The Fed’s response to SVB’s failure illustrates how hard it is to unwind emergency aid. For much of the past year, the Fed has been gradually reducing its balance sheet, withdrawing some of the extraordinary support it provided the economy during the pandemic.
Its new loan program for banks, however, is reversing that progress, adding almost $400 million to the central bank’s ledger.
The repeat crises also hint at the volatile environment that may await the U.S. economy as policymakers grapple with fresh challenges, including the growth of unregulated private markets, the widening divide between the United States and China, and the financial fallout from climate change.
The sharp increase in interest rates that blew a hole in SVB’s balance sheet has left other banks with $620 billion in unrealized losses, as bonds issued at lower rates lost value, according to the Federal Deposit Insurance Corp.

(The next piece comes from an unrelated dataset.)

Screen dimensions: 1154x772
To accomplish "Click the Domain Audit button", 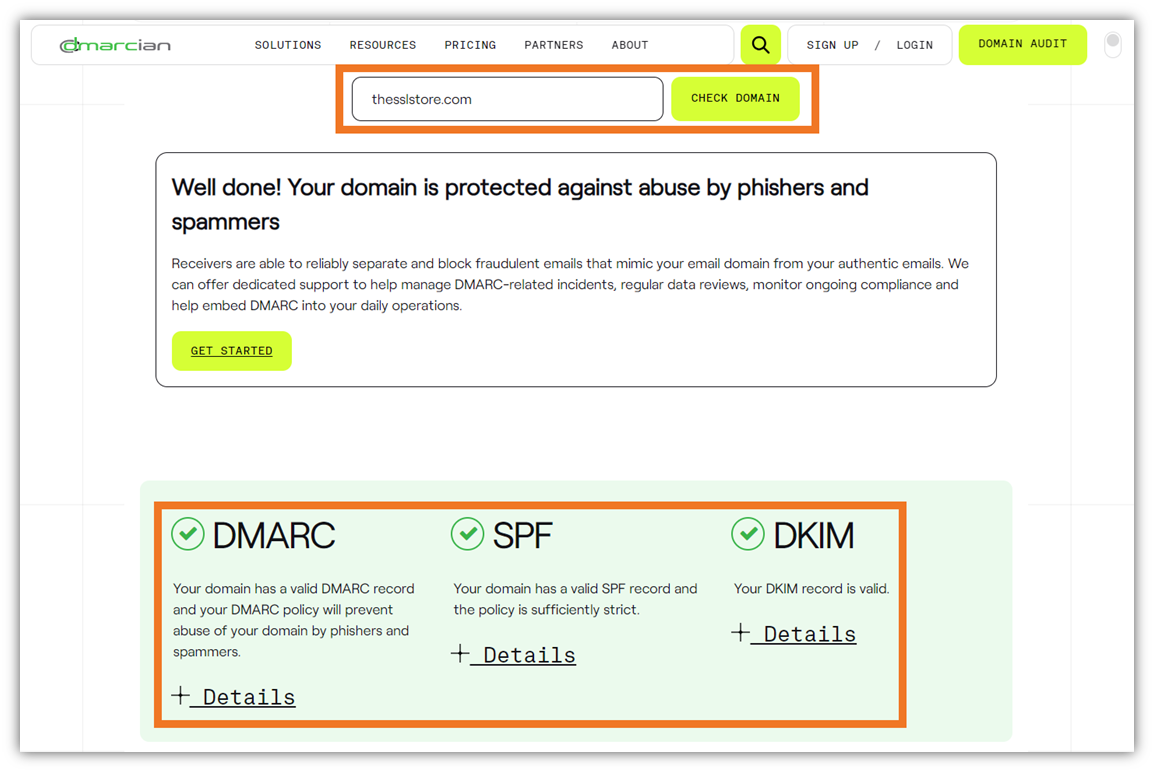I will pos(1022,44).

Those holdings should not be a problem — unless other banks, like SVB, need to raise cash quickly to cover depositor withdrawals and are forced to unload those assets at depressed prices.
But higher interest rates could cause problems elsewhere in the financial system that boomerang on the banks.
One area of worry involves the “shadow banking system.”
U.S. mutual funds, finance companies, hedge funds, insurance companies, pension funds and other so-called “shadow banks” hold more than $20 trillion in assets and are an increasingly important source of credit lines and financing for banks, according to a new report by the Federal Reserve Bank of New York.
In addition to those direct links, shadow banks also own many of the same assets that banks do. So if a major hedge fund needed to raise cash quickly and began dumping assets in a fire sale, the resulting price declines would “impair the net worth of banks that hold similar assets,” the report concluded.
Unlike banks, which are scrutinized by the Fed, the Comptroller of the Currency, the FDIC and state regulators, shadow banks are largely unregulated. In November, the Basel Committee on Banking Supervision warned that some banks were not adequately managing the risk of their exposure to institutions such as pension funds, investment companies and broker-dealers.
“These exposures are growing in size and have the potential to cause further financial stability concerns,” said the committee, which sets standards for global bank regulation.